I reached for the water bottle, saying, "I'll just chug that now."
- You would have thought I pulled an UZI out of my ass
at this point. He literally jumped backwards and told me, "Don't come
- I laughed. I did. I couldn't help it. It was absurd.
I looked at the LAPD officer and said, "Is he serious?" The policeman
looked at me as if he was very sorry and trying to not laugh himself. He
walked a little bit closer towards us but said nothing.
- "Dude. It's water. I'll drink it right now."
- "I can't let you do that. You have to throw it away."
- "What? Why? I'm going to drink it. I'll drink the
whole thing. Right now. Right in front of you."
- "You can't do that."
- "Why not?"
- "It's against the law."
- "What law?"
- "You can't drink in the security area at the airport."
- Now this is where I got mad. "There is no law that
says I can't drink water in the security area of the airport!" I looked
at the cop, "Is there?" The cop said, "I have no jurisdiction
where you are. You're not on LA property."
- This seemed pretty silly to me. What the hell was he
doing there if he wasn't allowed to do anything? But whatever. He was a
cool cop and I didn't have any beef with him. I looked back at the TSA
guy and said, "Show me the law."
- He stared bolts of fire into my skull and said, "I
don't have to show it to you. It's the law."
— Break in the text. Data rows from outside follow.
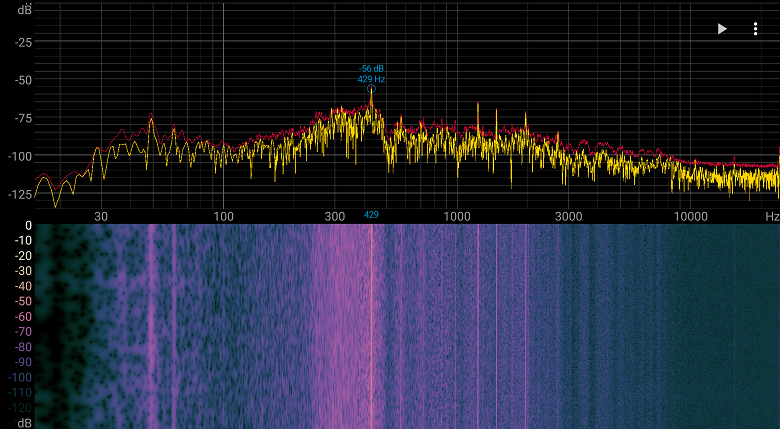
Task: Click the circular peak marker on the spectrum
Action: [371, 89]
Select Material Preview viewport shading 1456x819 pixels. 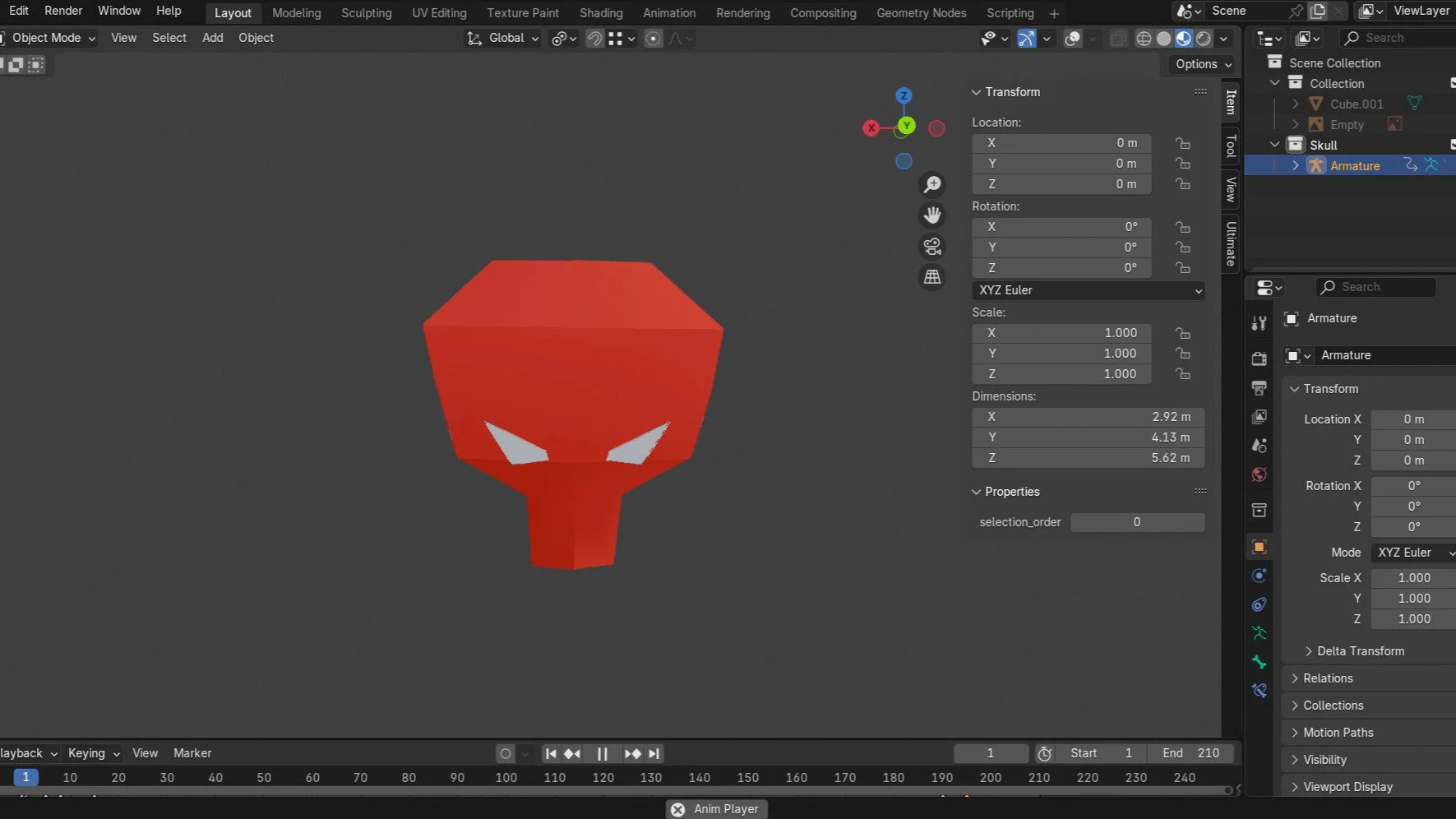(1184, 39)
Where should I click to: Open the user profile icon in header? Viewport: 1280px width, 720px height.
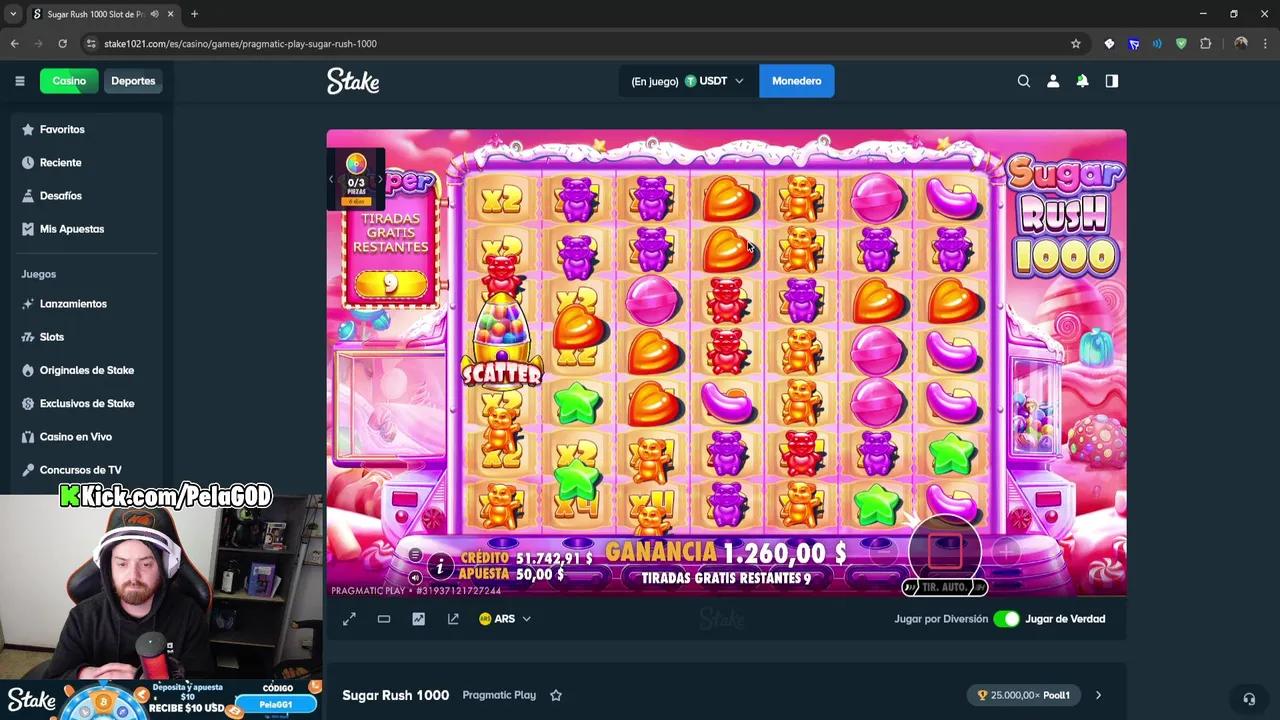coord(1053,81)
- Yes, I really did say, "Uh."
- "There's no law, man," I said.
- He said - and I swear I am not making any of this up
- "It's an SSI and I am not required to show it to you."
- "What is an SSI? Are you kidding? This is America.
You can't enforce a law without showing it to me. I never voted on any
law about drinking water in the security area of the airport. There is
no such law." I really, really wanted to ask him if SSI stood for
Super Secret Information, but I forgot.
- "I can't let you drink this water."
- "Fine. Throw it away. I don't care. It's an unopened
bottle of water that I am willing to drink right in front of you. But whatever."
- "I can't throw it away. You have to throw it away."
- I picked up my bags and walked away.